> _Work request_: Convert the rows below into a numbered list with one item per line of text, skipping blank lines. Drop the picture markers from the output.

> _Supplied records_:
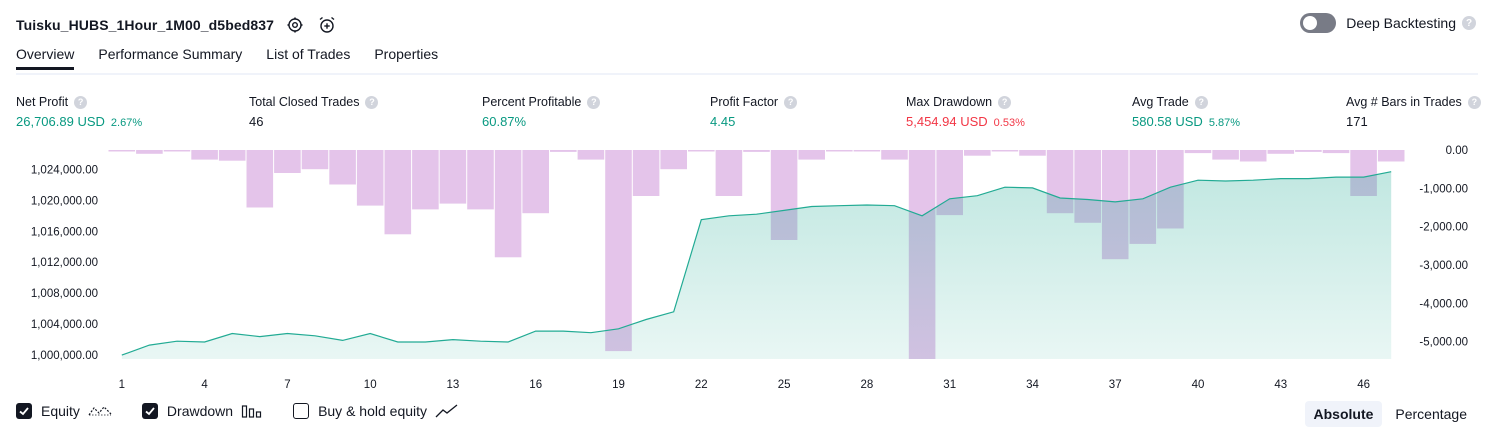  I want to click on equity-axis-tick: 1,024,000.00, so click(64, 170).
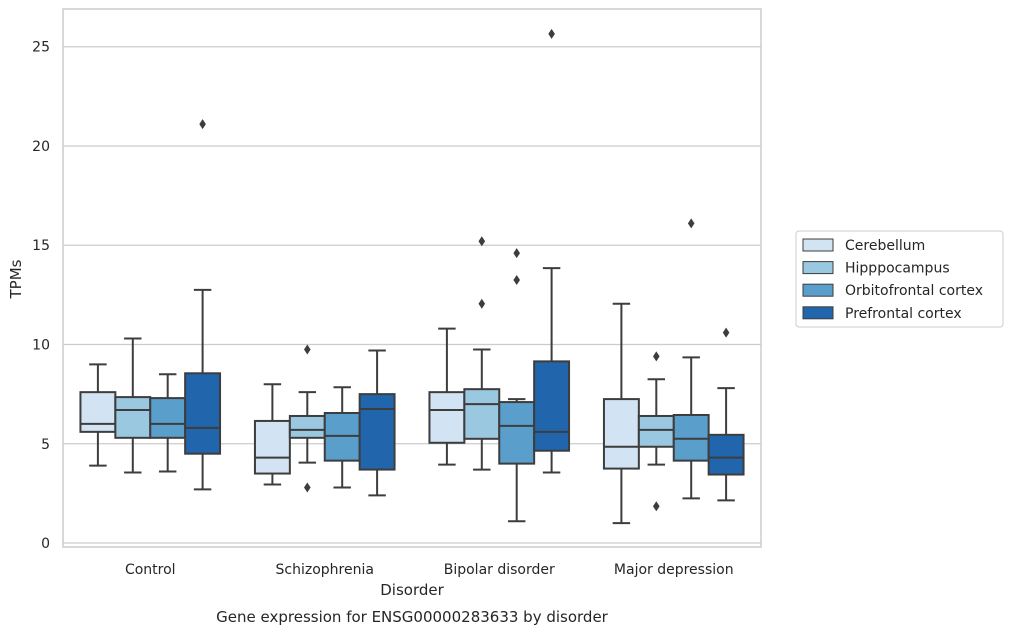 The width and height of the screenshot is (1013, 634). What do you see at coordinates (41, 296) in the screenshot?
I see `y-tick-labels: 0 5 10 15 20 25` at bounding box center [41, 296].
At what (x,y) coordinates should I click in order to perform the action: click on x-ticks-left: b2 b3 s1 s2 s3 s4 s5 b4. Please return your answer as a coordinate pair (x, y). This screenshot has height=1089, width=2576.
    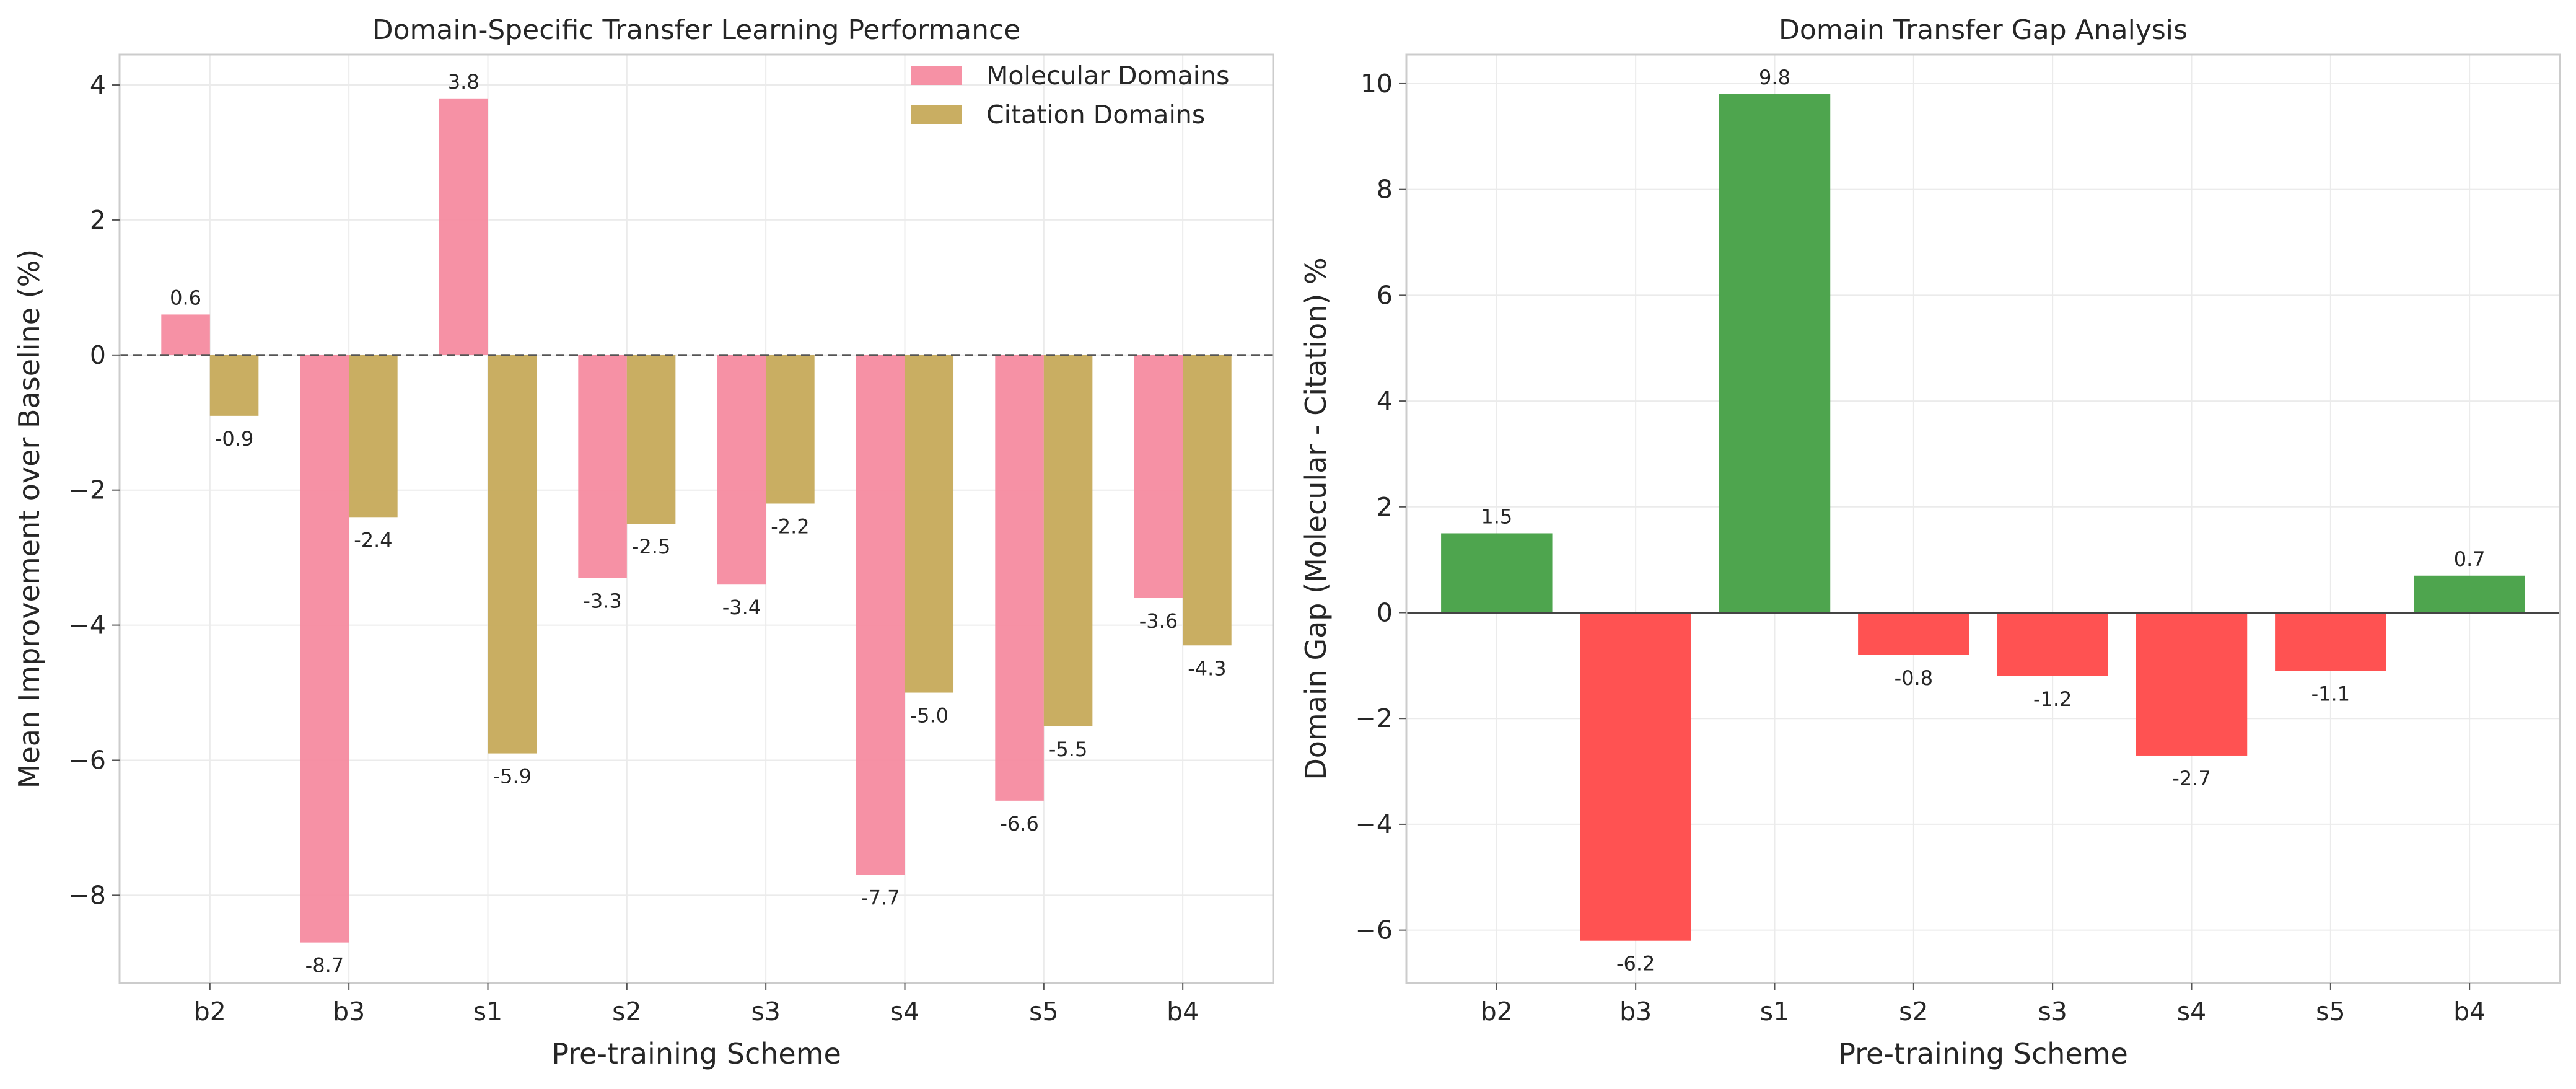
    Looking at the image, I should click on (696, 1004).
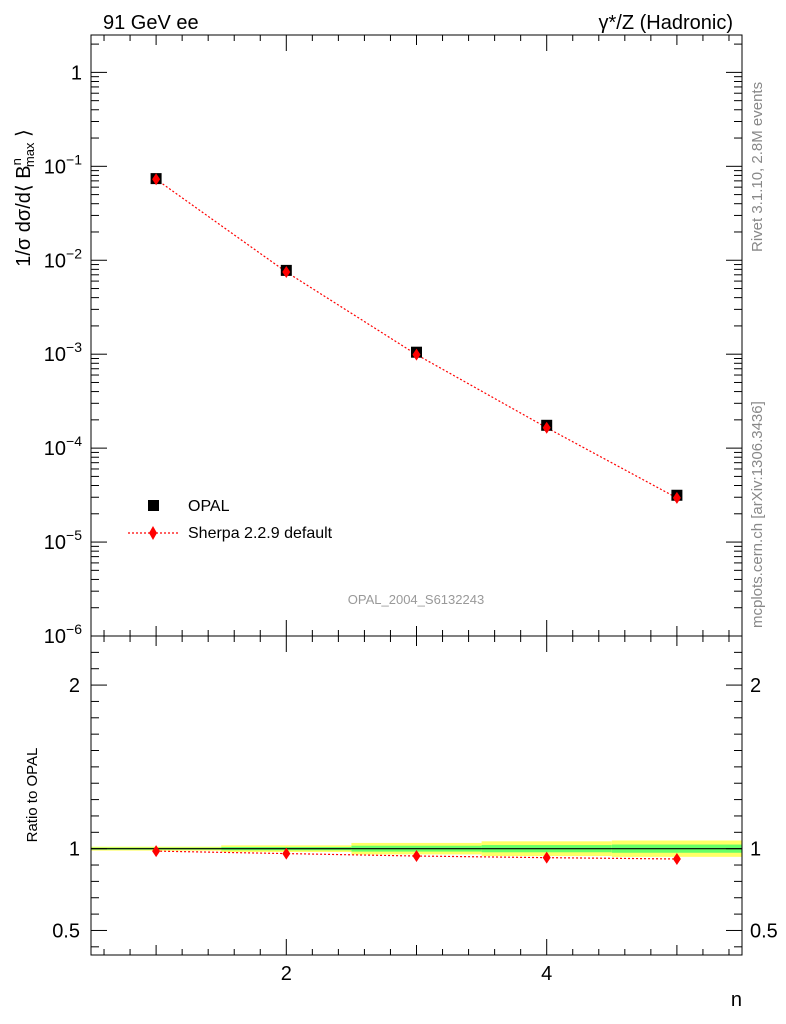  Describe the element at coordinates (74, 850) in the screenshot. I see `ratio-ytick-label: 1` at that location.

> _Expected answer_:
1.   I want to click on equity-axis-tick: 1,024,000.00, so click(64, 170).
2.  The width and height of the screenshot is (1013, 634). What do you see at coordinates (41, 296) in the screenshot?
3. I see `y-tick-labels: 0 5 10 15 20 25` at bounding box center [41, 296].
4. At what (x,y) coordinates should I click in order to perform the action: click on x-ticks-left: b2 b3 s1 s2 s3 s4 s5 b4. Please return your answer as a coordinate pair (x, y). This screenshot has height=1089, width=2576.
5.     Looking at the image, I should click on (696, 1004).
6.   Describe the element at coordinates (74, 850) in the screenshot. I see `ratio-ytick-label: 1` at that location.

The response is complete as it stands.